The study was conducted at the Yale PCOS clinic, where patients referred for menstrual irregularity are seen by an endocrinologist, a gynecologist, and a nutritionist. All patients also receive a transabdominal pelvic ultrasound, androgen panel, fasting lipid testing, and a 75-g OGTT. A group of 80 patients who were enrolled in an ongoing cohort study had a mean age of 15.6 years and mean body mass index (BMI) of 31.4 kg/m2, but with a broad range of BMI from 19 to 46 kg/m2. Two-thirds of patients were white. Three-fourths of the patients had acne, nearly all had hirsutism, and more than half (57%) had acanthosis nigricans, signaling insulin resistance.
Because there are no established criteria for diagnosing PCOS in adolescence, two of three professional guidelines for diagnosing PCOS in adults were used for the study: The 1990 National Institutes of Health criteria (Blackwell Scientific Publications, 1992:377-84), which includes irregular menses and clinical or biochemical evidence of high androgens with the exclusion of other disorders, and the 2006 Androgen Excess Society (AES) criteria, which allow ultrasound findings of PCOS as a substitute for irregular menses (J. Clin. Endocrinol. Metab. 2006;91:4237-45).
(The 2003 Rotterdam criteria [Human Reproduction 2004;19:41-7] were not used because the definition is less strict and could include adolescents with hypothalamic amenorrhea, she noted.)
Ten adolescents were excluded from analysis because they were either already on metformin or had missing OGTT data. Of the remaining 70, 55 (79%) met the NIH criteria for PCOS diagnosis and 64 (91%) met the AES criteria. One patient who met both criteria was found to have impaired fasting glucose, and another who met both definitions had type 2 diabetes. Impaired glucose tolerance (IGT) was found in eight of the NIH-defined PCOS patients (14.5%) and 10 of the AES-defined group (16%).

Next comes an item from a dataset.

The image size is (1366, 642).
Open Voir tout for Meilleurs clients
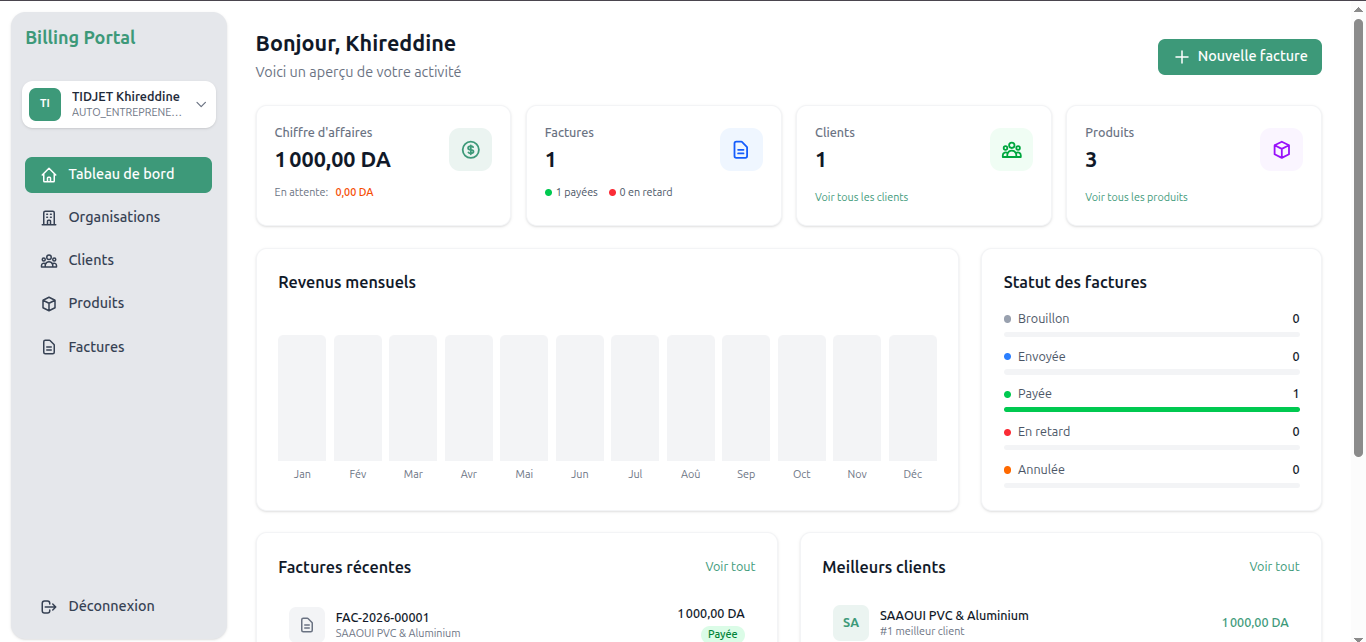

Among the 64 who met the AES PCOS criteria, 40 were obese (BMI of 95th percentile by age or greater). Mean BMI was 36 kg/m2 for the obese group and 24 kg/m2 for the non-obese. IGT was present in 16% of both groups. Two-hour serum glucose values were higher in the obese group (117 vs. 107 mg/dL in the non-obese) but that difference, which did not meet statistical significance, was primarily because of the one outlier in the obese group who met the criteria for type 2 diabetes, Dr. Flannery noted.
“The non-obese girls were just as likely to have impaired glucose tolerance as their obese counterparts. If we had not indiscriminately applied the OGTT to all our patients, the abnormal glucose metabolism of the non-obese girls may have been missed,” she commented.
In contrast to the OGTT finding, other metabolic characteristics did appear to be driven by obesity rather than PCOS. Fasting glucose was greater – although still within normal range – among the obese patients (86 vs. 82 mg/dL), and there was a trend toward increased insulin resistance among those in the obese group, as measured by the homeostatic model assessment. Lipid abnormalities and other parameters of insulin resistance also worsened as weight increased, with both differences in C-reactive protein and high density lipid protein reaching statistical significance.
Dr. Flannery recommended that physicians use the AES guidelines for performing an OGTT in all girls and women with PCOS, regardless of age or BMI, noting that the most recent guidelines from the American Diabetes Association recommend use of OGTT only in overweight adolescents with additional risk factors. “If we had applied the ADA guidelines, we would have missed IGT in many of our adolescents,” she said.
Dr. Flannery stated that she had no financial disclosures.